The Supreme Court of Japan is only a short walk from the office. I sometimes go there to eat lunch at the corner overlooking the Uchibori-dori and Route 246 intersection. Maybe I'll also withdraw some money or buy a stamp at the post office on the ground floor. Outside it, under the empty bicycle shelter, stands alone at attention a young woman in a pale green/pale pink trouser-suit uniform and a painted smile on her face, apparently all day long waiting, I guess, for someone to park a bicycle there.
A few meters ahead of her, wearing no uniforms at all, stand three naked, black-bronze goddesses overlooking the intersection in self-absorbed interaction, the left and right figures respectively declaiming at and earnestly remonstrating with the middle one who gazes into the distance possibly singing.
On the back of the big pedestal of the work is a plaque, the first sentence of which reads (in my translation):
The achievements of advertising have contributed greatly to the furtherance of the peace industry and the industrial culture of our nation.Dentsu's self-homage continues, congratulating it on having achieved as much as it has in the past half century.
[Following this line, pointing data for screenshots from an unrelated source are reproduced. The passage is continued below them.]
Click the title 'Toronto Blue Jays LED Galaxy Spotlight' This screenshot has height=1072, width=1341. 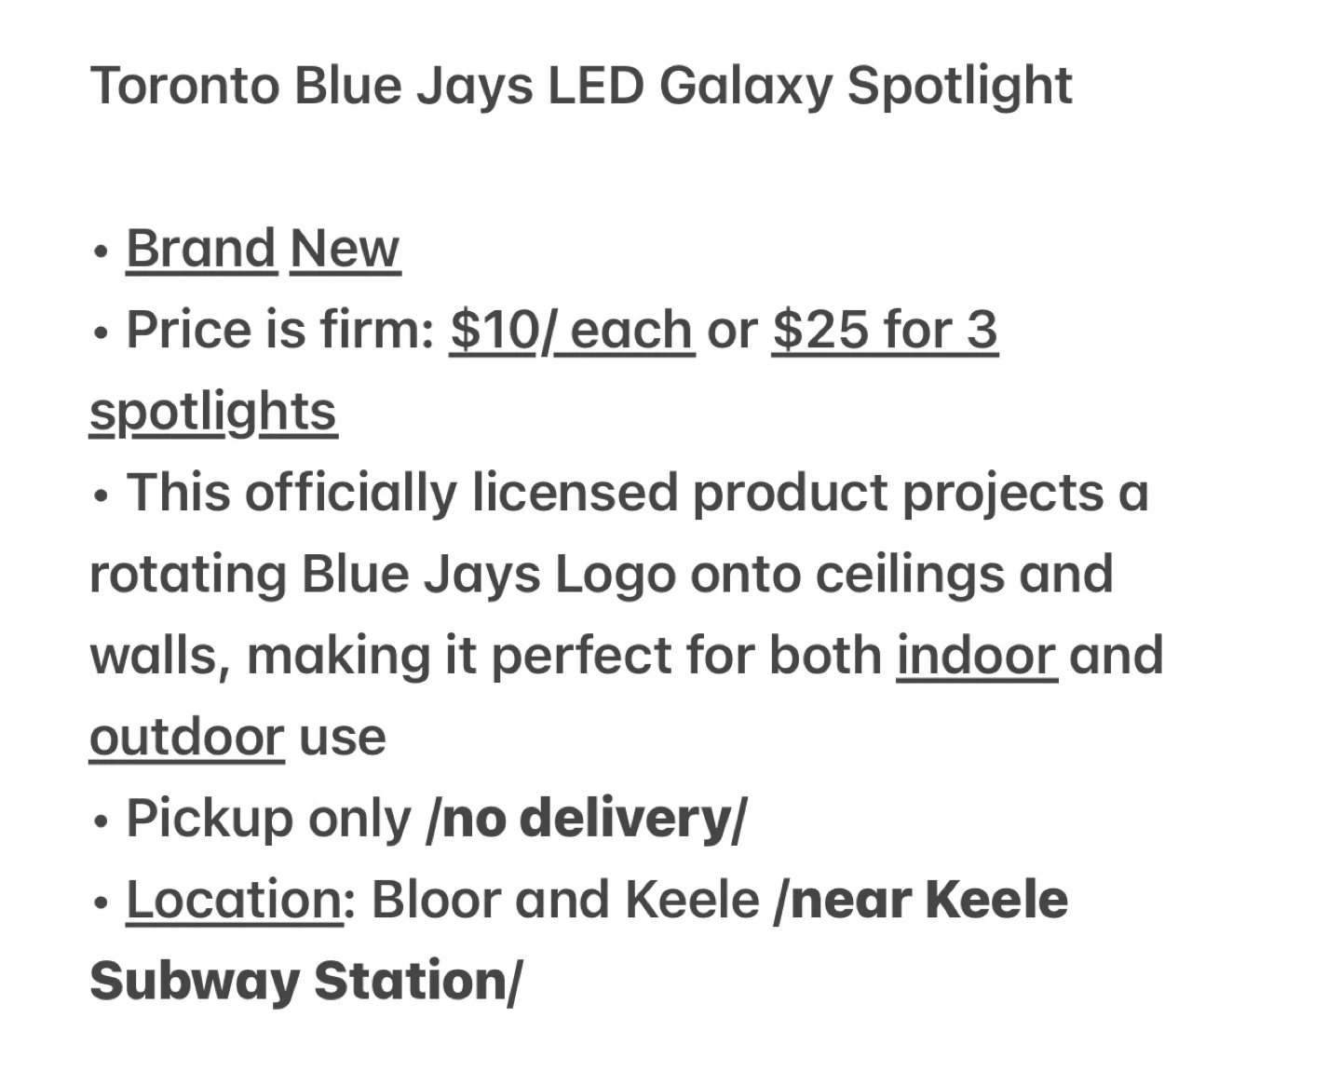[581, 88]
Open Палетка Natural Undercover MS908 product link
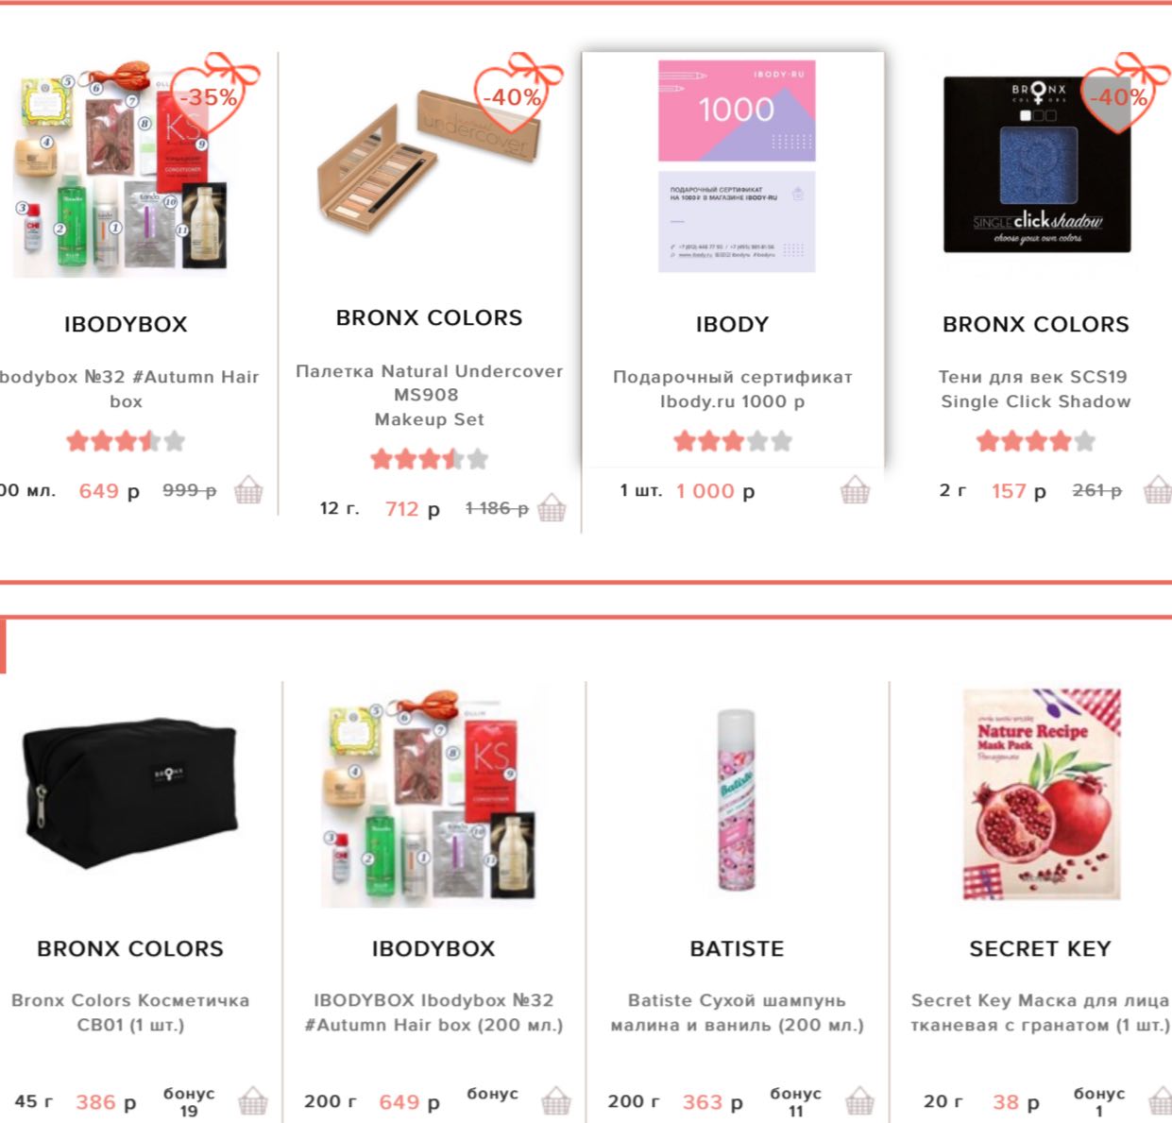Screen dimensions: 1172x1123 [x=430, y=395]
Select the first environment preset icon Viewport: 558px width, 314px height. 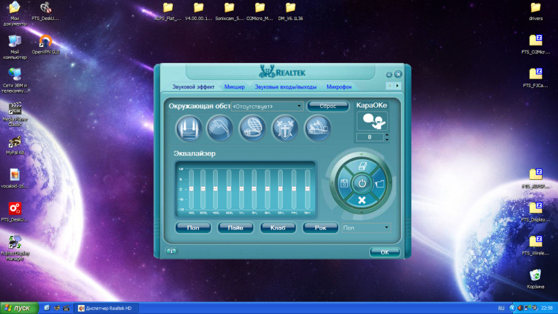pyautogui.click(x=189, y=128)
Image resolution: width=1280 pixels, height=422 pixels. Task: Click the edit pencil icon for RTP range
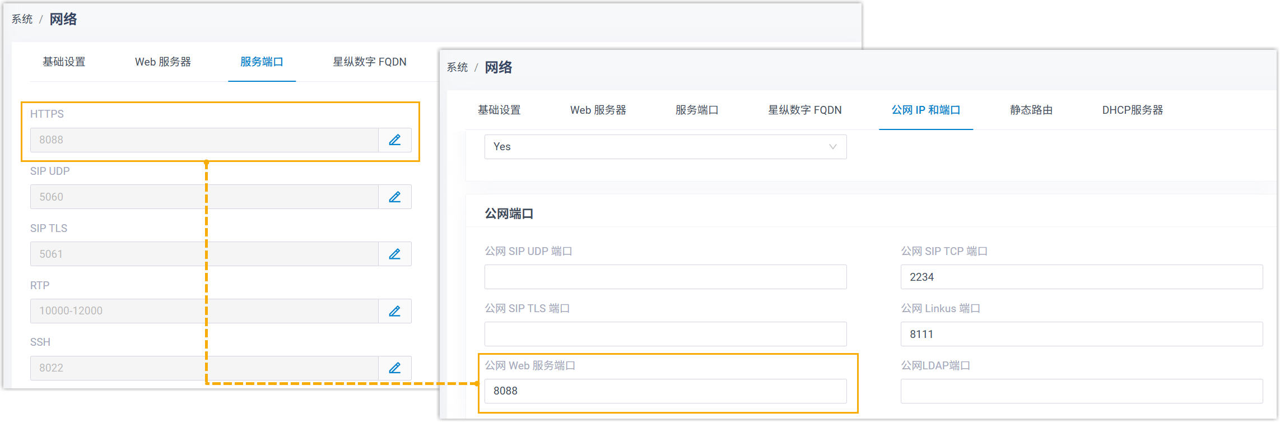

The erection of Goddesses of Peace commemorated 50 years of Dentsu, in 1950.
"The peace industry" (平和産業 heiwa sangyo). I had never encountered this phrase before in Japanese, and neither had my Japanese colleagues. However, 1950 being only five years since the end of the Pacific War, heiwa sangyo sounds like jargon that acted as a whitewash for the companies that had been closely involved and intimately identified with the recent, ruinous war effort.